Work instructions
The answer should be the exact lines from the line containing "You are a GUI" through the last line of the material below, with no pictures.

(Information Opens)

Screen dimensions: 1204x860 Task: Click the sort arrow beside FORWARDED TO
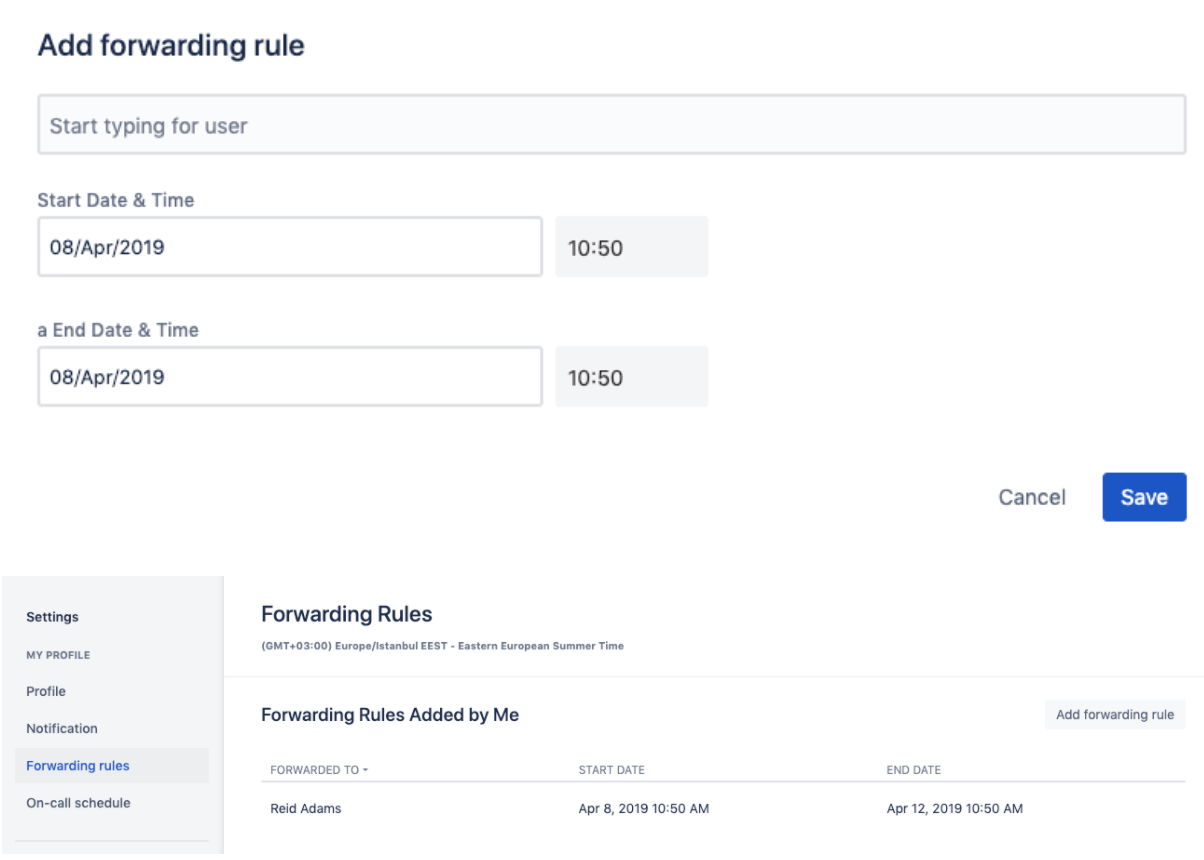tap(365, 770)
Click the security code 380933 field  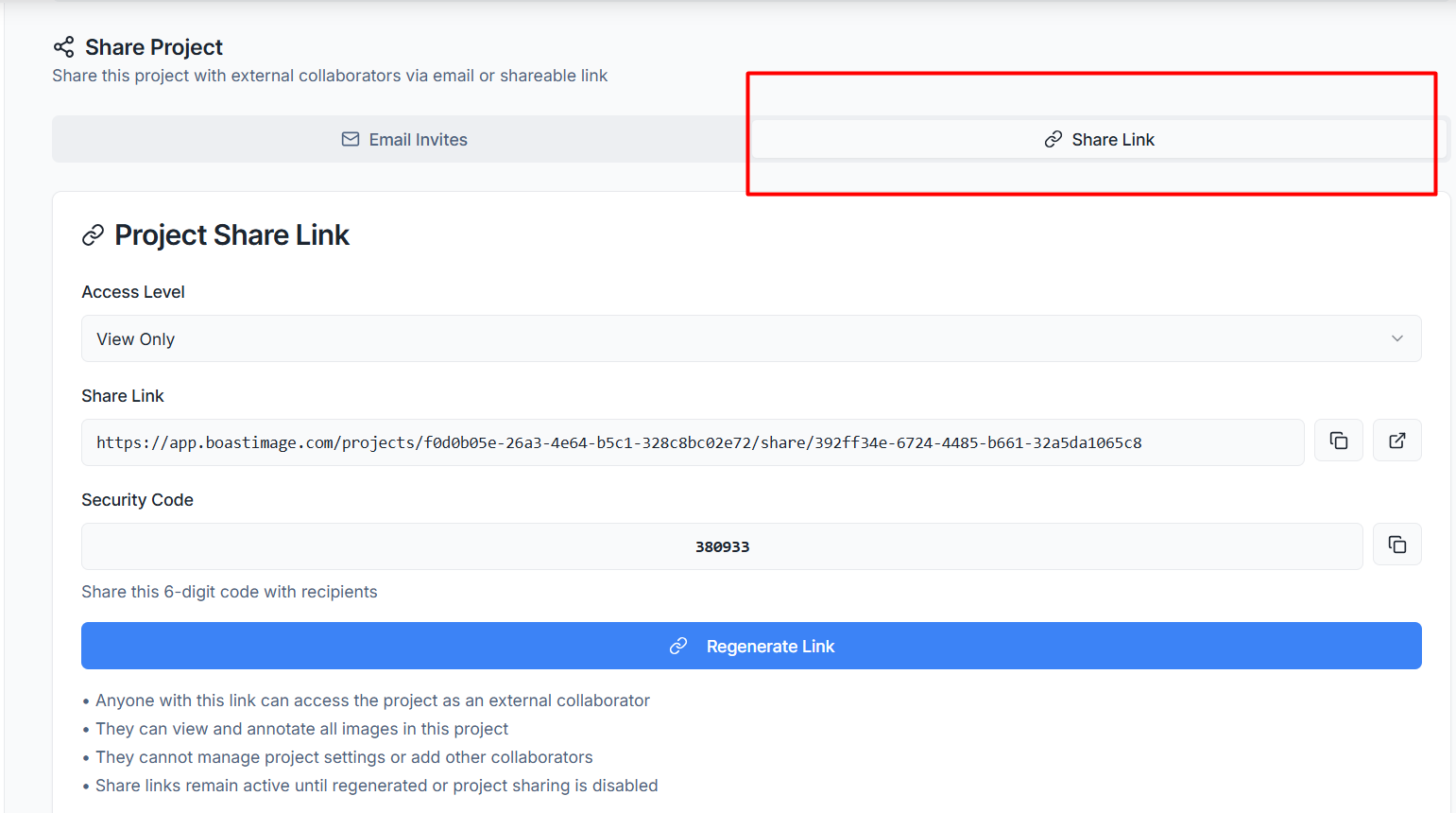[x=722, y=546]
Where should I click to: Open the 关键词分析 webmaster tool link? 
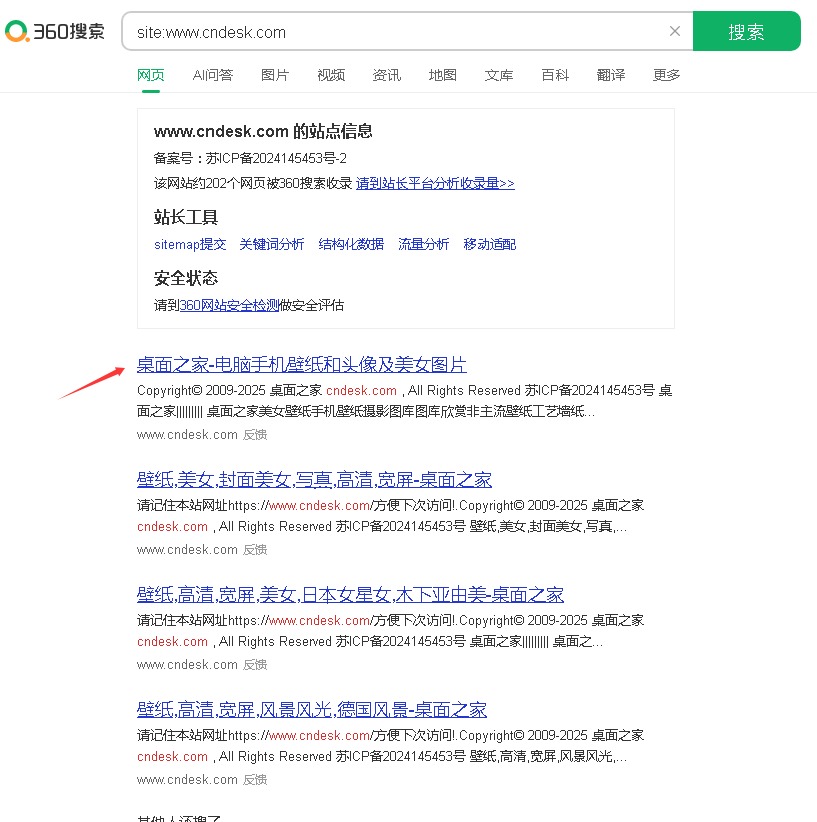[x=272, y=244]
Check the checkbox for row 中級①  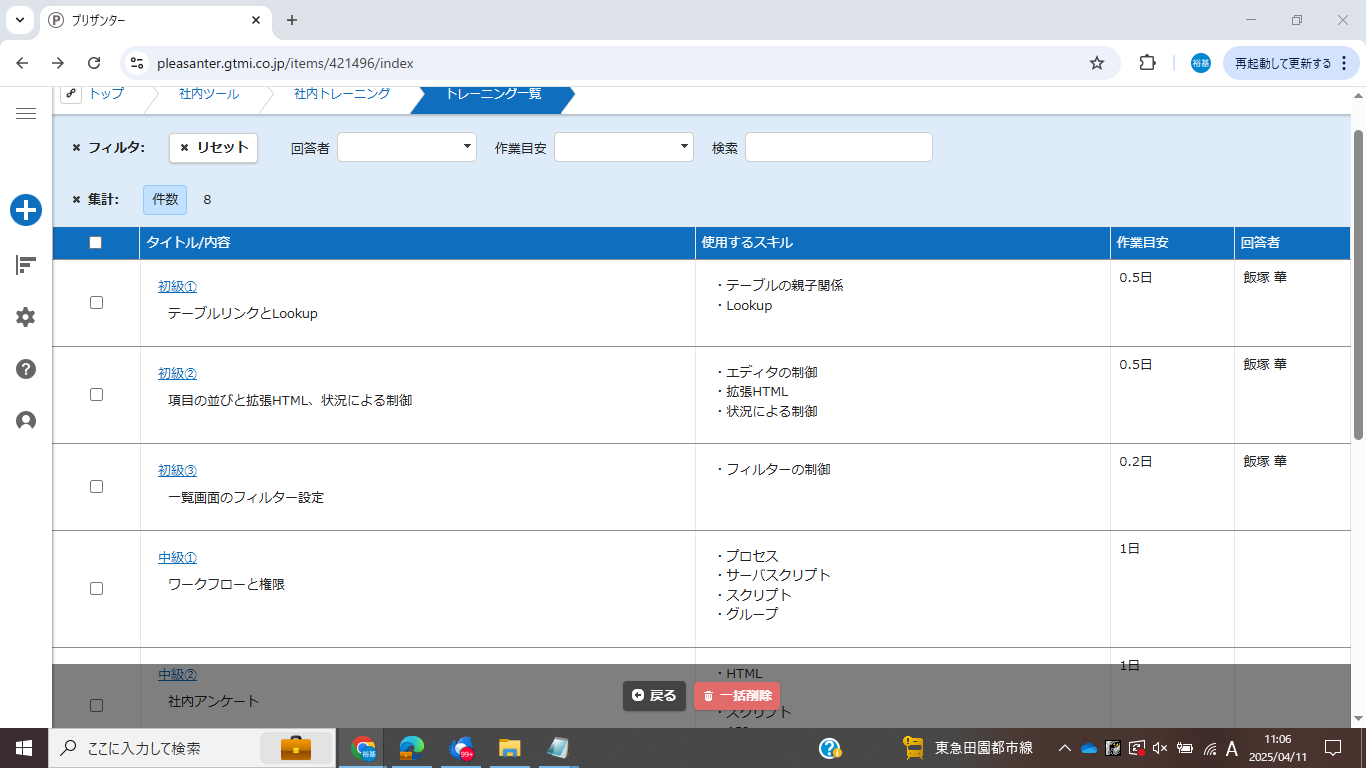coord(96,588)
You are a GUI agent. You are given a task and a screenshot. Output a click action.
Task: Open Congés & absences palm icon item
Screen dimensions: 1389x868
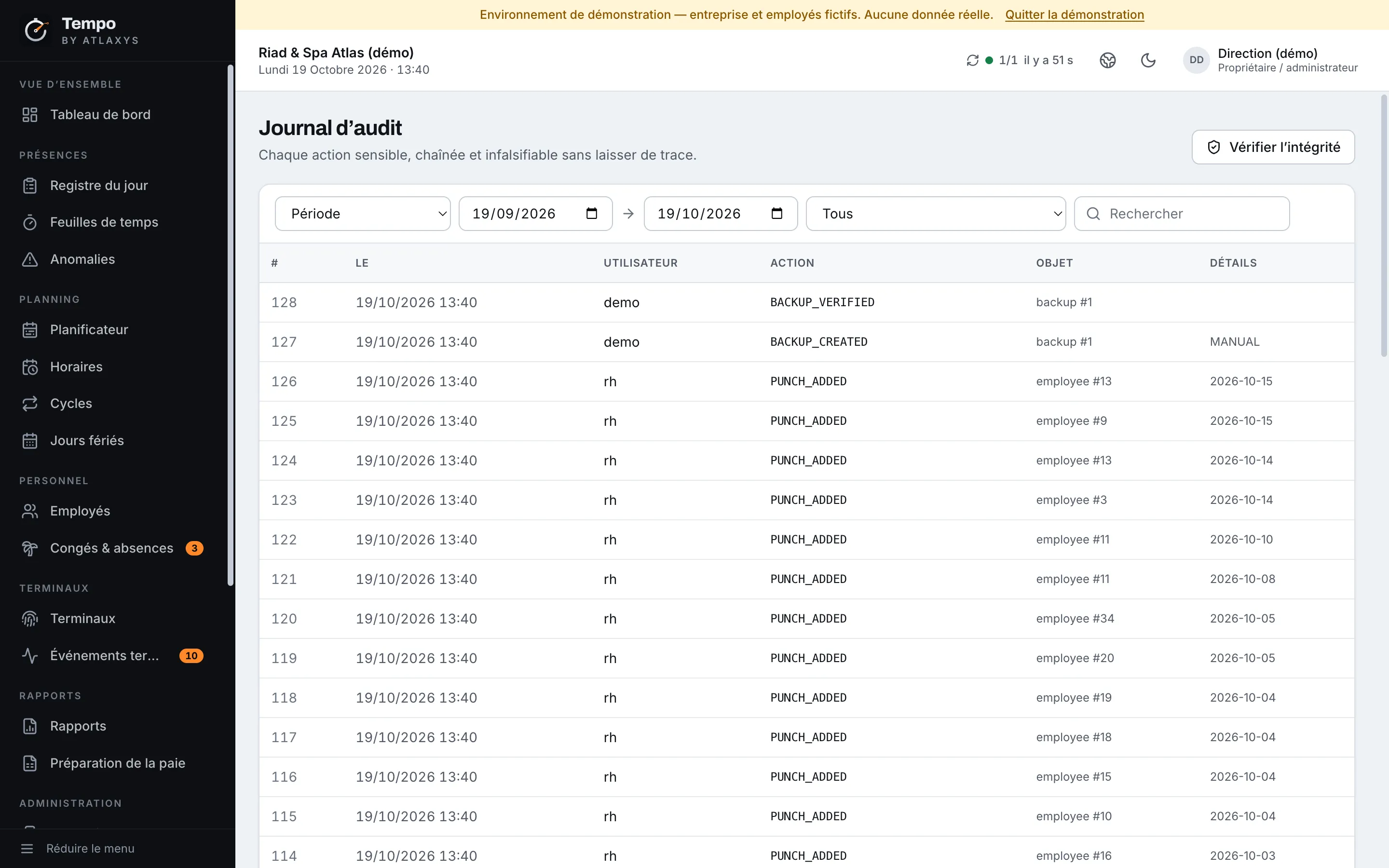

(Information Closes)

Expected output
You are a GUI agent. You are given a task and a screenshot. Output a click action.
Task: Open Congés & absences palm icon item
Screen dimensions: 1389x868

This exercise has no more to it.